Typically When a single compute node gets scaled in as it gets disconnected from controller all the services who designated this compute as their designated compute would re-elect another compute node.

But when multiple compute nodes are getting scaled in during that window some of these computes should not be elected as designated compute.

To achieve that these scaled in computes are marked as tombstoned and they should be avoided when doing designated switch election or programming new services.

When we receive scalein-computes-end rpc call then corresponding computes config inventory and topology database also can be deleted.
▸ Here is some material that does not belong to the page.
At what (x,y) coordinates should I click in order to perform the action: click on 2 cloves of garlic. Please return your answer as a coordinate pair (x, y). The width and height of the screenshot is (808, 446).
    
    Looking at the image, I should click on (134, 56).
When we receive scalein-computes-recover rpc call then corresponding computes tombstoned flag is set to false. If there are any services that do not have any compute node designated then they should start election of computes and possibly choose from these recovered computes.

Yang changes

The following rpcs will be added.

scalein-api.yang
     rpc scalein-computes-start {
         description "To trigger start of scale in the given dpns";
         input {
             leaf-list scalein-node-ids {
                 type string;
             }
         }
     }

     rpc scalein-computes-end {
         description "To end the scale in of the given dpns";
         input {
             leaf-list scalein-node-ids {
                 type string;
             }
         }
     }

     rpc scalein-computes-recover {
         description "To recover the dpns which are marked for scale in";
         input {
             leaf-list recover-node-ids {
                 type string;
             }
         }
     }

Topology node bridge-external-ids will be updated with additional key called “tombstoned”.

Usage

N/A.

Features to Install

odl-netvirt-openstack

REST API

N/A.

CLI

N/A.

Dependencies

No new dependencies.

Testing

  • Verify that scaled out compute vms should be able to communicate with inter and intra compute vms.
  • Verify that scale in compute flows be removed and existing service continue work.
  • Verify that scale in compute nodes config inventory and topology datastores are cleaned.
  • Identify a compute node which is designated for NAT/subnetroute functionality , scale in that compute, verify that NAT/subnetroute functionality continues to work. Verify that its relevant flows are reprogrammed.
  • While the scale in work flow is going on for few computes, create a new NAT/subnetroute resource, make sure that one of these compute nodes are not chosen.
  • Verify the recovery procedure of scale in workflow, make sure that the recovered compute gets its relevant flows.
  • Scale in a compute which is designated and no other compute has presence of that service (vpn) to be designated, make sure that all its flows and datastores are deleted.
  • Start scale in for a compute which is designated and no other compute has presence of that service (vpn) to be designated, recover the compute and make sure that all its flows and datastores are recovered.

CSIT

  • Verify that scale out compute vms should be able to communicate with inter and intra compute vms.
  • Verify that scale in compute flows be removed and existing service continue work.
  • Identify a compute node which is designated for NAT/subnetroute functionality , scale in that compute, verify that NAT/subnetroute functionality continues to work. Verify that its relevant flows are reprogrammed.
  • Verify the recovery procedure of scale in workflow, make sure that the recovered compute gets its relevant flows.